* [READING TEXT]:
One U.S. and 56 South Korean workers returned to South Korea from the North yesterday, marking the end of the light water reactor construction project in Sinpo, South Hamgyeong Province.
Pyongyang has refused to return the Korean Peninsula Energy Development Organizations (KEDO) 45.5 billion won worth of equipment, including heavy machinery and vehicles, at the site, however, and is demanding compensation for the termination of the project.
With the withdrawal, the 11-year-old project ended in failure. Under a 1994 agreement between the U.S. and North Korea, KEDOs executive board members, including Korea, the U.S., Japan, and the EU agreed to provide two new pressurized light-water reactors in exchange for the freezing and ultimate dismantlement of North Koreas nuclear facilities.
The KEDO executive board contributed 1.562 billion dollars in construction and facility management costs to date, and Korea funded the greatest share of 72.8 percent, or 1.13 7 billion dollars. With the termination of the project, KEDO is facing an additional cost of $200 million to $500 million to clear the Sinpo project for the financial and legal problems to be solved
The 57 workers boarded a Hankyoreh vessel in the morning and arrived at South Korea`s eastern port of Sokcho yesterday afternoon.
However, North Korea refused to return KEDOs equipment, demanding compensation for the termination of the project. We will continue to discuss the issue with the North, announced the South Korean government and KEDO.
KEDO suspended the project in December 2003 when North Korea declared its withdrawal from NPT and pursued development of highly enriched uranium. KEDO made the decision to close the project during its executive board meeting last November
A total of 34.5 percent of the design, and construction of the project, and 21.6 percent of its facilities process had been completed at the time of the pullout.

* [BRIEF 1]: From the article on the end of the Sinpo reactor project, extract the passage from "With the withdrawal, the" up to and including "Sokcho yesterday afternoon.", word for word.
* [BRIEF 2]:
Answer these questions on the article about the end of the Sinpo reactor project:
(a) At which South Korean port did the 57 workers arrive?
(b) In what month and year did KEDO suspend the project?
(c) What percentage of the design and construction of the project had been completed at the time of the pullout?

* [GIVEN INFORMATION]:
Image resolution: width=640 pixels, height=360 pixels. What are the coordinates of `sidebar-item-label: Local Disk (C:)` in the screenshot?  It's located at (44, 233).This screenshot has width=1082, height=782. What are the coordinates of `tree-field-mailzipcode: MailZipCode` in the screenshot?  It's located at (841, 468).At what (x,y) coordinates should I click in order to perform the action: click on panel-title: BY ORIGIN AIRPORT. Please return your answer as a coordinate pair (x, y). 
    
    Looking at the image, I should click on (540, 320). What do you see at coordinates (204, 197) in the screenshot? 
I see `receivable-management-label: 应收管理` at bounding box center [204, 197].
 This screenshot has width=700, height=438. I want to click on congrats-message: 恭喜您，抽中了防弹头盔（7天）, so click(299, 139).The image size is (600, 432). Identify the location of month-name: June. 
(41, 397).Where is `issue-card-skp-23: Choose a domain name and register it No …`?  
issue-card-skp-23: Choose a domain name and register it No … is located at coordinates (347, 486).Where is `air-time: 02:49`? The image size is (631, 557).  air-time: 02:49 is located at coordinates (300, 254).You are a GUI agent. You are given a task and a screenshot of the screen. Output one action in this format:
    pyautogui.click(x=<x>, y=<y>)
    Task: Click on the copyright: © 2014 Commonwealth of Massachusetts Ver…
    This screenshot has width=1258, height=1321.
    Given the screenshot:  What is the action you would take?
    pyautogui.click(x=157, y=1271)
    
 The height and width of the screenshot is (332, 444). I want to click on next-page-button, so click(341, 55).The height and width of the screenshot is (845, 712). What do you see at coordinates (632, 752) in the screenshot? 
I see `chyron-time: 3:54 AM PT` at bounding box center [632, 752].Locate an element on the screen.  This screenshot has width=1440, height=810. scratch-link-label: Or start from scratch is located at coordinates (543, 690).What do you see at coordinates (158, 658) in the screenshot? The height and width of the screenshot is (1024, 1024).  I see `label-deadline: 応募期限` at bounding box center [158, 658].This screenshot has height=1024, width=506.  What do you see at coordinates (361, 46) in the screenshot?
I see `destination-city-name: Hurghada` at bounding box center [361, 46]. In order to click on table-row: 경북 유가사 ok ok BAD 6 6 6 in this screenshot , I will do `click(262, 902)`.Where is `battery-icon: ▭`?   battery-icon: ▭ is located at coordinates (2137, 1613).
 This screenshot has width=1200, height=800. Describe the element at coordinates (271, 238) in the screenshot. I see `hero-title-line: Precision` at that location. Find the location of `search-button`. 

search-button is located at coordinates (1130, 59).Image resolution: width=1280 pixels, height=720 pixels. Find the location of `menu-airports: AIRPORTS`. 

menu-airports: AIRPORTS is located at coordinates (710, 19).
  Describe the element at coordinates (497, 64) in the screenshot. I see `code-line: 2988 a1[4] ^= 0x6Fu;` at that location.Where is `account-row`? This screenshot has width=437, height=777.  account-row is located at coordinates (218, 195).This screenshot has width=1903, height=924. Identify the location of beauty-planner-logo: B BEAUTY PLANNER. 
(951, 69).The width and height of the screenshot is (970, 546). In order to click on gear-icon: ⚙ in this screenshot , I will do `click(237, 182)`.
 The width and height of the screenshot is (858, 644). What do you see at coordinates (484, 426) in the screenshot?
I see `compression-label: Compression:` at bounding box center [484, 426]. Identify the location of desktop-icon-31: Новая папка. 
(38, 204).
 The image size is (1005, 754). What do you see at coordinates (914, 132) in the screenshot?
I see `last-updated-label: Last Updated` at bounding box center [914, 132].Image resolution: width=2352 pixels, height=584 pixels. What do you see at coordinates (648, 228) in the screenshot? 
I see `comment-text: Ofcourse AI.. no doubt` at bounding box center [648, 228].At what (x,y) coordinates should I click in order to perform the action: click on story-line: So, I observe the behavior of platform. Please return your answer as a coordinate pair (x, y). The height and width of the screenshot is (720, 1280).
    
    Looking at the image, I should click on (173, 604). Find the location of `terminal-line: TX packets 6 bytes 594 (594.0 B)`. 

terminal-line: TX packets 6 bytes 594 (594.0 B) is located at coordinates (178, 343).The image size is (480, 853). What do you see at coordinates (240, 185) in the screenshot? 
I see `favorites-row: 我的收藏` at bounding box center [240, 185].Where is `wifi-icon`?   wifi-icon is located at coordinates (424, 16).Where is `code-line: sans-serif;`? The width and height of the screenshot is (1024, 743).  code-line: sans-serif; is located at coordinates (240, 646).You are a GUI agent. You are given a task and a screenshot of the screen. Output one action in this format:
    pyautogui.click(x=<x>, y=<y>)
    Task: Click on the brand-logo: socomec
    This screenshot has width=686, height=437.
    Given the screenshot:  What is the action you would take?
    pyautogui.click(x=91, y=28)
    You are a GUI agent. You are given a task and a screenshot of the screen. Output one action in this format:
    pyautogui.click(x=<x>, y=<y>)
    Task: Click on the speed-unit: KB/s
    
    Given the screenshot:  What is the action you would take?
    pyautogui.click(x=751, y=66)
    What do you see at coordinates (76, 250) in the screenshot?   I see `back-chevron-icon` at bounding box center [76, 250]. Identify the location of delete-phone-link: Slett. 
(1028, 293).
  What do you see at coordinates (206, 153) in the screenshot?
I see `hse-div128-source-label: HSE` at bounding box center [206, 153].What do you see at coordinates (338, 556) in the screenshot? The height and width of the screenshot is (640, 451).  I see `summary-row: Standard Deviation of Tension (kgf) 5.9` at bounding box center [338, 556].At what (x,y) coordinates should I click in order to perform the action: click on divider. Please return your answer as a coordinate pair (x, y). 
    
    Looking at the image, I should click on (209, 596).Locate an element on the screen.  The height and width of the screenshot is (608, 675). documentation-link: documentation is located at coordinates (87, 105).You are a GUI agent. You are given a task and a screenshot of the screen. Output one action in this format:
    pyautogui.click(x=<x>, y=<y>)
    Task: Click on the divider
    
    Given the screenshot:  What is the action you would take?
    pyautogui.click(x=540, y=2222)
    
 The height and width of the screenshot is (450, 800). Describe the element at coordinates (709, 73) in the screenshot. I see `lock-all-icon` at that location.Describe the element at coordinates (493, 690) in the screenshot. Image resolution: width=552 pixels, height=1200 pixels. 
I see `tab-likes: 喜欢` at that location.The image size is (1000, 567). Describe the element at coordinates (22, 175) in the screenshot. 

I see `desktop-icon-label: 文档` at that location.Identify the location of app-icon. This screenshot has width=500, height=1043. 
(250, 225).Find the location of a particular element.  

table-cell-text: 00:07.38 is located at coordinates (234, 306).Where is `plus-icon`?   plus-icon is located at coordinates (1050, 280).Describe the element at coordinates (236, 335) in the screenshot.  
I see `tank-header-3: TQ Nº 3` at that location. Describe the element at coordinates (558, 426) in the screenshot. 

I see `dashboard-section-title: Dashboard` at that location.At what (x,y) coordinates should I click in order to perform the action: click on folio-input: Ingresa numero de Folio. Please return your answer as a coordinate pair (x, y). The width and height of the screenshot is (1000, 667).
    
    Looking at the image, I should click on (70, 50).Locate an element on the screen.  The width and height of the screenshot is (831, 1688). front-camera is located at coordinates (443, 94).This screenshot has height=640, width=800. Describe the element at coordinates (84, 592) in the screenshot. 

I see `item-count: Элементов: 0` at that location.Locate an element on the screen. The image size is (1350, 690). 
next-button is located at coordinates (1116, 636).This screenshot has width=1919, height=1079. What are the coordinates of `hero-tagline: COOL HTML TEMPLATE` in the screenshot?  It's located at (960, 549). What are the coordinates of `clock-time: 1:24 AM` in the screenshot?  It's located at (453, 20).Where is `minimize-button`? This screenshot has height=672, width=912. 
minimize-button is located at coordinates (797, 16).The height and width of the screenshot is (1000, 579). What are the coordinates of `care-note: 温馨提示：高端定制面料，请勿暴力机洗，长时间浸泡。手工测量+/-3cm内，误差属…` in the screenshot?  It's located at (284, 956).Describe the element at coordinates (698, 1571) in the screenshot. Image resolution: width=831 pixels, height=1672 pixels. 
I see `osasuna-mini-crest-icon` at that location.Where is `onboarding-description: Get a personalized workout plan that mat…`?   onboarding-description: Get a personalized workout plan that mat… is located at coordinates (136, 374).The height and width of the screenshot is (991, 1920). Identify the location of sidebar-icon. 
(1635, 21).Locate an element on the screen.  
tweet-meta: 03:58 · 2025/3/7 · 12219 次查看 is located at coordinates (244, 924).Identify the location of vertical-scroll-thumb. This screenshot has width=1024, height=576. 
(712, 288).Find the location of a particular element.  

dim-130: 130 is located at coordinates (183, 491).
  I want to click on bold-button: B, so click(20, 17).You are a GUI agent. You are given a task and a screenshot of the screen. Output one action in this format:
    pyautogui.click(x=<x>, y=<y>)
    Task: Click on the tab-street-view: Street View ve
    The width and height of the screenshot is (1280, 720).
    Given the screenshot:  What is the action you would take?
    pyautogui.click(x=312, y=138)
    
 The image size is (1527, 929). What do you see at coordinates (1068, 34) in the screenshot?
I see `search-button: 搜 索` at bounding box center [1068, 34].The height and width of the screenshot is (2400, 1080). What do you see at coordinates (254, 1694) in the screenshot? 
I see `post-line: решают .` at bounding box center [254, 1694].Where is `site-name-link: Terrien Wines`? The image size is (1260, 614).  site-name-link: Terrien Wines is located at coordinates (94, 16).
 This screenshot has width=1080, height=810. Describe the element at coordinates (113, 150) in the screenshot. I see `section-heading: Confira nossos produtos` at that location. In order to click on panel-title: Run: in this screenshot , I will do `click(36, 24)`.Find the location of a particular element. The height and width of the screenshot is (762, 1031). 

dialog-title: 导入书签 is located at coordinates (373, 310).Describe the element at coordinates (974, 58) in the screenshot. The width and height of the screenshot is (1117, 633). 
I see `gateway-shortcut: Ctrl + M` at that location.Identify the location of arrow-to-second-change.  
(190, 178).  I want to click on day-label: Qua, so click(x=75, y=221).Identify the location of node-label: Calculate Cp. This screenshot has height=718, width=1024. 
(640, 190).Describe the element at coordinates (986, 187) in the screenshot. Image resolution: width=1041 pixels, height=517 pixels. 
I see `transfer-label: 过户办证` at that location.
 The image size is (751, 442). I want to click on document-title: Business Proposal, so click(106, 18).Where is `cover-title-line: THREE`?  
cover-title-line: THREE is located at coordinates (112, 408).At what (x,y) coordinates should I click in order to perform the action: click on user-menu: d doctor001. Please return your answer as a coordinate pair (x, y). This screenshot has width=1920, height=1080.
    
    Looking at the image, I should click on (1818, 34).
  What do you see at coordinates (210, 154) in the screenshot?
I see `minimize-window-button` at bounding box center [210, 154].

* [SOLUTION 1]:
With the withdrawal, the 11-year-old project ended in failure. Under a 1994 agreement between the U.S. and North Korea, KEDOs executive board members, including Korea, the U.S., Japan, and the EU agreed to provide two new pressurized light-water reactors in exchange for the freezing and ultimate dismantlement of North Koreas nuclear facilities.
The KEDO executive board contributed 1.562 billion dollars in construction and facility management costs to date, and Korea funded the greatest share of 72.8 percent, or 1.13 7 billion dollars. With the termination of the project, KEDO is facing an additional cost of $200 million to $500 million to clear the Sinpo project for the financial and legal problems to be solved
The 57 workers boarded a Hankyoreh vessel in the morning and arrived at South Korea`s eastern port of Sokcho yesterday afternoon.

* [SOLUTION 2]:
(a) Sokcho
(b) December 2003
(c) 34.5 percent